With it being June, it’s Pride month and there’ll be various events online and otherwise from LGBTQ+ organisations around the world.

For anyone asking why do we need a month for people to be proud of who they are, I would say you only need to look at the news and at recent history. The documentary on Netflix called Hating Peter Tatchell or Amazon Prime’s Disclosure would be excellent places to start if you’re interested in recent history, IMO. The 1970s might have been an age away, yet the laws and attitudes of that time cast a long shadow. One that still, sadly, touches us.

So am I moaning about the past? No, organisations – from ‘charities’, pressure groups, think tanks, etc – are actively involved in trying to roll back the hard won rights of LGBTQ+ people. They lost on marriage equality and now – perhaps like the typical pattern of bullies – are rounding on a group who can’t fight back. Trans people and indeed kids. I’ve said it before and I’ll say it again, it’s the same tired playbook that people tried against the LGB community in the 80s. It was BS then and we should know better.

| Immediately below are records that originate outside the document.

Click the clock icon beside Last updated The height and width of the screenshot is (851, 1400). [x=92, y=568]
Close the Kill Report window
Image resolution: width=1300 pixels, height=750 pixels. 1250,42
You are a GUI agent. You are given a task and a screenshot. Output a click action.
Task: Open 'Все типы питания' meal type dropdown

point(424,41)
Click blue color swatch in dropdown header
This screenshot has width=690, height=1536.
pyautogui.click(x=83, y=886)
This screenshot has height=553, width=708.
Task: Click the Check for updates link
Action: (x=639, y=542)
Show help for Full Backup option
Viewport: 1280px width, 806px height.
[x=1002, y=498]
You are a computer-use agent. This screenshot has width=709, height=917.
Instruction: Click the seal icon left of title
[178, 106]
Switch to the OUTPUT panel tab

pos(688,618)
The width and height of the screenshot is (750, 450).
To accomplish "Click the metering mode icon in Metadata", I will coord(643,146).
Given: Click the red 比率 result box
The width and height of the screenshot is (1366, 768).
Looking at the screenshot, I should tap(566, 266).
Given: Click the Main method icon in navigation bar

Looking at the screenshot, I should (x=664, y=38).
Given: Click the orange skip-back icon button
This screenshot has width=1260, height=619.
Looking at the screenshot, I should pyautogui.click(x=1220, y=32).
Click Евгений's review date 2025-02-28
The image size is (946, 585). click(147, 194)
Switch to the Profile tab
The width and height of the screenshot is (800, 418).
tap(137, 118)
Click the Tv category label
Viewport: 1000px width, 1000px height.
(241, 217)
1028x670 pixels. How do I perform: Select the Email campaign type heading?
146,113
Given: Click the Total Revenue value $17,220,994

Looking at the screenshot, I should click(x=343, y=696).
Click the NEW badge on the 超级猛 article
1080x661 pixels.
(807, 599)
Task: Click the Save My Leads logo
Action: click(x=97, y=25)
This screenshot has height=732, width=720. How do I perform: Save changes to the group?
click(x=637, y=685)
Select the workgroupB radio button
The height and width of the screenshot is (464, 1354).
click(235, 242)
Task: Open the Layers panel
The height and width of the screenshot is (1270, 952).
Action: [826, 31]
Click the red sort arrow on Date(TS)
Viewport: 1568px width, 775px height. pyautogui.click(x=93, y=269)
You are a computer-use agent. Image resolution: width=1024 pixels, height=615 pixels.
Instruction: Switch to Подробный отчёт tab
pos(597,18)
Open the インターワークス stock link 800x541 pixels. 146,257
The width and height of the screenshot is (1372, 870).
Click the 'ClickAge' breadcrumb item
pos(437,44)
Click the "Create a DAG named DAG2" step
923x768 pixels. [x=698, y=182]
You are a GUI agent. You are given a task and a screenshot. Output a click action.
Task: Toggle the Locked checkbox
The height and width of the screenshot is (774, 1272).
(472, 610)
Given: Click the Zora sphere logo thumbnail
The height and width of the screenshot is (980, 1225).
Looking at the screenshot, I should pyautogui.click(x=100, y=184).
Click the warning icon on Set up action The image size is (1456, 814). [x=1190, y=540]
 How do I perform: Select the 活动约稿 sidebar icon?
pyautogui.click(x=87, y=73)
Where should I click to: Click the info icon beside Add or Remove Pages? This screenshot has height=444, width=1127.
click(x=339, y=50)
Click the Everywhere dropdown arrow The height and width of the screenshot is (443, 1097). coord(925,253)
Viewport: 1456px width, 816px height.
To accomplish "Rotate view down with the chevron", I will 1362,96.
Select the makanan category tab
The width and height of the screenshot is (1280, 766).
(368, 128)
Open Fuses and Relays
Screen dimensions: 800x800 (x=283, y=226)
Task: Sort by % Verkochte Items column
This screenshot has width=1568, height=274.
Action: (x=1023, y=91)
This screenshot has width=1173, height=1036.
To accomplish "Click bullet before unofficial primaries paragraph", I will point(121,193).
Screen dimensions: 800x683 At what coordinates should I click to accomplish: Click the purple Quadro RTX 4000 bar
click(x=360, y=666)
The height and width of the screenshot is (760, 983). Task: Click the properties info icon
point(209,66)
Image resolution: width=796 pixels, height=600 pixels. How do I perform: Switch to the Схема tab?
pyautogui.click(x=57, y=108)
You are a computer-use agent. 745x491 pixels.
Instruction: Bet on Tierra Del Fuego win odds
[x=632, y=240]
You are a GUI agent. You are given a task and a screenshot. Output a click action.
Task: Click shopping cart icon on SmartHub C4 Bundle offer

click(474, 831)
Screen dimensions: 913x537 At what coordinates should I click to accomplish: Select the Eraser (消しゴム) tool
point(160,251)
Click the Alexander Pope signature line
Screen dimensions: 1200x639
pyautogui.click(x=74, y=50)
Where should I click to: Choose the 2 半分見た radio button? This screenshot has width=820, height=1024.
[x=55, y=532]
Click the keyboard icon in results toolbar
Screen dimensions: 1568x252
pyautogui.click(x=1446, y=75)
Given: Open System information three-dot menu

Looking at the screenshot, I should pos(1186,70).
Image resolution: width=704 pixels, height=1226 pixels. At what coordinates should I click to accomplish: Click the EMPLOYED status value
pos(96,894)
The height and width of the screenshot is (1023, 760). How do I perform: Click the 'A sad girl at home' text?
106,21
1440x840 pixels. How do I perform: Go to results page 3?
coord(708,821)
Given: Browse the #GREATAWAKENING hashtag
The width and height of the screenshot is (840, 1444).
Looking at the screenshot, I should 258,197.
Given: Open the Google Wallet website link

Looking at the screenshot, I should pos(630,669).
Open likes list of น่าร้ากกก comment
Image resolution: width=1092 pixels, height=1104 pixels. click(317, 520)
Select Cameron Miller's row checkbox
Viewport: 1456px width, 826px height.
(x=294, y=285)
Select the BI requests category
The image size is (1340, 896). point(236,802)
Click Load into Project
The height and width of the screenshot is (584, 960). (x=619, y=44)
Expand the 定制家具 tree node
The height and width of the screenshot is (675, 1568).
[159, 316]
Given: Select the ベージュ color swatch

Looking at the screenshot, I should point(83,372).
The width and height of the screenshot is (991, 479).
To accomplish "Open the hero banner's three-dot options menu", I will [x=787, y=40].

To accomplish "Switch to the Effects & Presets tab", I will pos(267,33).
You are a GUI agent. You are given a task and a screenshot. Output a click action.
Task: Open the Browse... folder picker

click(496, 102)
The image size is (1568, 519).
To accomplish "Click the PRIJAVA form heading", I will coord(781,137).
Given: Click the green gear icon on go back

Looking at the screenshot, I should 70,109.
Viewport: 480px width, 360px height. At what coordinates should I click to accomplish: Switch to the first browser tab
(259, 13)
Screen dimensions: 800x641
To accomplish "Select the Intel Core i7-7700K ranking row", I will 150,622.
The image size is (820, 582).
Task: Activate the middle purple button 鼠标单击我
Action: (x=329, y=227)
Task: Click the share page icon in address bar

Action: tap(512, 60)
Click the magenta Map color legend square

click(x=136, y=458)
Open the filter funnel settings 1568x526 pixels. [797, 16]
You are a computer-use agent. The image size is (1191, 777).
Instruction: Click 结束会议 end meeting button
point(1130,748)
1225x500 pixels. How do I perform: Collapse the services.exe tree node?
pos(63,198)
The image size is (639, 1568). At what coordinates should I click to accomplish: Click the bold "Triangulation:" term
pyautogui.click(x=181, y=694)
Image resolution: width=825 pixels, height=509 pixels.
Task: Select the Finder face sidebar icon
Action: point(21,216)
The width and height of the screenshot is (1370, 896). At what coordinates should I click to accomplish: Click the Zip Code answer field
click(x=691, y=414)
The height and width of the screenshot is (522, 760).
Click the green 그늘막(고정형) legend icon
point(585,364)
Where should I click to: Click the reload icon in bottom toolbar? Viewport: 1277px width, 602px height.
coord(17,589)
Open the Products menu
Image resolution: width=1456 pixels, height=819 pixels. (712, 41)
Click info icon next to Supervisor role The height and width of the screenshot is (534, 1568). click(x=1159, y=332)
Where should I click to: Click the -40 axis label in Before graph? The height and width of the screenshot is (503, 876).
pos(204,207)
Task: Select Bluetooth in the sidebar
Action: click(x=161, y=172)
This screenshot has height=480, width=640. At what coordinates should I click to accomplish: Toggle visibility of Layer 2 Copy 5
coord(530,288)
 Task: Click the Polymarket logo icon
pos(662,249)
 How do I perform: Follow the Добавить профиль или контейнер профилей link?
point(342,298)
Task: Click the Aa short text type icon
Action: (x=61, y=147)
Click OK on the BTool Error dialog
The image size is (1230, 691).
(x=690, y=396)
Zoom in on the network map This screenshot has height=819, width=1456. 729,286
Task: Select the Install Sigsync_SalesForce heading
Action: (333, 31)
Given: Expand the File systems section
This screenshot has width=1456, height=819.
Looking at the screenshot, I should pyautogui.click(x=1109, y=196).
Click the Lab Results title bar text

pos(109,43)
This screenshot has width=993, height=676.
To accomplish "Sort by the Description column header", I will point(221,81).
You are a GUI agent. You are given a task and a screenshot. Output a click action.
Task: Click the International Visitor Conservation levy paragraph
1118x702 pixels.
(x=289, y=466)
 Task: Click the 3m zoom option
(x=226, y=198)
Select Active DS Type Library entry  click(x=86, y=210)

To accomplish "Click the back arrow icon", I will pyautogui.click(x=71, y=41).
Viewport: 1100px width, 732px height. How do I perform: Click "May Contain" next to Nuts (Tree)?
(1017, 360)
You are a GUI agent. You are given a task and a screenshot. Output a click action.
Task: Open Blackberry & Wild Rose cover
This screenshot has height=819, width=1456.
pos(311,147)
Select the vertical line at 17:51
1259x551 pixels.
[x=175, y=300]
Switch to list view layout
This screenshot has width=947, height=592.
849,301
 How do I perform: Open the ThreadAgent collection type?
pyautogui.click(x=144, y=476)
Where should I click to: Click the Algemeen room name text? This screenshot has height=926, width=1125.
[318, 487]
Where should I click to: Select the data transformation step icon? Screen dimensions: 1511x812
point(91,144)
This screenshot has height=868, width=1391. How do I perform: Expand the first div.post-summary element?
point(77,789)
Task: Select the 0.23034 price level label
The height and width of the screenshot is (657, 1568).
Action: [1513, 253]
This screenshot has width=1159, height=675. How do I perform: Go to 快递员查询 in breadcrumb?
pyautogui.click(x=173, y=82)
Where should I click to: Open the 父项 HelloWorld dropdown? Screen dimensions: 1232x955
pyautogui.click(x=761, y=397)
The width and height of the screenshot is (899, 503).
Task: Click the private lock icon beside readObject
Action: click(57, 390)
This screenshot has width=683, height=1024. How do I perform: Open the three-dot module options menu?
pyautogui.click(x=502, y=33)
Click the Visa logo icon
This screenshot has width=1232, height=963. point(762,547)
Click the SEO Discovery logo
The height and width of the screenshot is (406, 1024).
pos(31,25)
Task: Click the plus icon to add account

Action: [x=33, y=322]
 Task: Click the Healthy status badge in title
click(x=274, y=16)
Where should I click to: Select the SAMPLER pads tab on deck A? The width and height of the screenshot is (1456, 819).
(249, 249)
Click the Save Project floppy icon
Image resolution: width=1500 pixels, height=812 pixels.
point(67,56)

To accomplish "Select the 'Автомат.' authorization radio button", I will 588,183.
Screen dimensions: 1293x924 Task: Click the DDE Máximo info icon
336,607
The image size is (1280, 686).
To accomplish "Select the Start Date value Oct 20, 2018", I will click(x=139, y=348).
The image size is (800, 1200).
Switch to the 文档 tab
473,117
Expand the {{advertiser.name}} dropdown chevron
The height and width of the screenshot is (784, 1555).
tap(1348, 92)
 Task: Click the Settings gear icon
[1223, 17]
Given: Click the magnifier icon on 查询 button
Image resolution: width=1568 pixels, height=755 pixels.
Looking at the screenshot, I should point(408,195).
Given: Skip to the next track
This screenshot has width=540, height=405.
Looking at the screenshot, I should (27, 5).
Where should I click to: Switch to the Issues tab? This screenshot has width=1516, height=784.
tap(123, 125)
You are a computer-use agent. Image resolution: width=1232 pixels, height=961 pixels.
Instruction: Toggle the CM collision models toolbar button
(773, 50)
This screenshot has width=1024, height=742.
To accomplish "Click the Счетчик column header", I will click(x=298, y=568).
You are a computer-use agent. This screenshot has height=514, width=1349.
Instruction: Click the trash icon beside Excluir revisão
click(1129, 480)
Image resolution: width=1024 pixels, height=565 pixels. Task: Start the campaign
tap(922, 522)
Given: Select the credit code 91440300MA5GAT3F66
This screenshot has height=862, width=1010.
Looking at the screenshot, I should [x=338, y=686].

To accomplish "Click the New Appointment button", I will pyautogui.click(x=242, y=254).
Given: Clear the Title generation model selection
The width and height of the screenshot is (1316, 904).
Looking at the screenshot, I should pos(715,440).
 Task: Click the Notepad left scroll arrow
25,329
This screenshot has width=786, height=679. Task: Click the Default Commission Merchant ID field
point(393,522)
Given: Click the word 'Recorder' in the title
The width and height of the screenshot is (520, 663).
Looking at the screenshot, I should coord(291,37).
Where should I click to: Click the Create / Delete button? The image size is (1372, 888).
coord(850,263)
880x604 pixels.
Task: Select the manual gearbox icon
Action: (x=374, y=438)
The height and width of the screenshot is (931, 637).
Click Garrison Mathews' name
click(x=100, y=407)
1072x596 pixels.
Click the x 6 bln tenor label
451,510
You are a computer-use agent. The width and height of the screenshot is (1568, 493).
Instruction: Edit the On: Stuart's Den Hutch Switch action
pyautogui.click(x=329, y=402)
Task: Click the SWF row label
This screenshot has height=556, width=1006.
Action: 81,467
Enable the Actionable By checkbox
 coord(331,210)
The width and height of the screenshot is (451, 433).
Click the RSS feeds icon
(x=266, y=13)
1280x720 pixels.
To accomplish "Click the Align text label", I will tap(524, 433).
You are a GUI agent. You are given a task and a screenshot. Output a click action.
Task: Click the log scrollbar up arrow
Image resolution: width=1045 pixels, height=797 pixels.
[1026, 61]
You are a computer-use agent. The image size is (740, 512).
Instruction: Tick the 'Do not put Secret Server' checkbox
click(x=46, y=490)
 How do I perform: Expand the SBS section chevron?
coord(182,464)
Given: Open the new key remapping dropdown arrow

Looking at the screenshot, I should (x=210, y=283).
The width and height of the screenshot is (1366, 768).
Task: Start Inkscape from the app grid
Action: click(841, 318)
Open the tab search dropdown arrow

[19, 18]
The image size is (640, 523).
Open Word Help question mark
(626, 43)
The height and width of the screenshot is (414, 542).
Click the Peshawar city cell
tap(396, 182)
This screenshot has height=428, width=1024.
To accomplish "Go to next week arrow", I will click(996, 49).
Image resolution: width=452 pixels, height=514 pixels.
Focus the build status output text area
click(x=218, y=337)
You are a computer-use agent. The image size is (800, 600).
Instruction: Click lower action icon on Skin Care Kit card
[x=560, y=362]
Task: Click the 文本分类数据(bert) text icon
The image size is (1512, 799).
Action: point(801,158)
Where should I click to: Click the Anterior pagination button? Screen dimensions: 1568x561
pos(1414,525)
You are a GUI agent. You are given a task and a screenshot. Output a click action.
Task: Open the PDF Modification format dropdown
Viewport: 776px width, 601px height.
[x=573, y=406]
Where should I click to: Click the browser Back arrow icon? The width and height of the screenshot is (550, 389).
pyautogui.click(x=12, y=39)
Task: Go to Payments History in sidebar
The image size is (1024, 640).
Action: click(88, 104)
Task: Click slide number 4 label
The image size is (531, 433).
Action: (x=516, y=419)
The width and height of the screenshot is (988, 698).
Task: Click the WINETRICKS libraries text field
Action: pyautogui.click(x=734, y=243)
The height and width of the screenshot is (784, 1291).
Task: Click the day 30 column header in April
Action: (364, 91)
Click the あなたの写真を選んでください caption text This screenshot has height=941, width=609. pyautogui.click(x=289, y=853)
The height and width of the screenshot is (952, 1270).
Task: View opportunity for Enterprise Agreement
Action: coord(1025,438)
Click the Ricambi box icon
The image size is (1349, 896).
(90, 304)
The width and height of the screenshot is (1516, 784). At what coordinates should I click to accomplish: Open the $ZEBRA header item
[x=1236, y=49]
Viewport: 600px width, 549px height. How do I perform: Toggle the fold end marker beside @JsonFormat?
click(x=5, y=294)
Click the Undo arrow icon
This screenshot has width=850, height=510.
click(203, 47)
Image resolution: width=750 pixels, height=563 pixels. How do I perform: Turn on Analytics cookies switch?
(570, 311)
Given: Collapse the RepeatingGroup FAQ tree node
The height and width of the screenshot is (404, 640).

The Ever Lovely Mrs J said there had been a discussion at work on books and research, specifically that of freedom to publish. A colleague had asked – in the spirit of debate, not to promote – what about gender critical views? My beautiful partner asked how might we feel if we swapped the word gender for Jew, Muslim, woman, black, immigrant, etc? What might we think of the other person expressing that line? I would think most people would consider them to be a tw** 😛 Yet, right now, we have people given a voice in the media and in government who peddle lies and discrimination. That’s why we need Pride.

Even for armchair part timers like, Pride matters. I might not have the situation to let me go on a march, but to see people being themselves and being okay about who they are, that’s awesome. Plus, we’re not taking anything away from anyone. We’re just being us. It’s not like there’s less marriage licences now we’ve got some equality in that area.

"Aw, I'm sorry, we've just used the last of our marriage certificates. That's it until a new crop blooms next year!" 😉

So, for those of us who are a bit out, not out at all, or who can’t make an event, what can we do?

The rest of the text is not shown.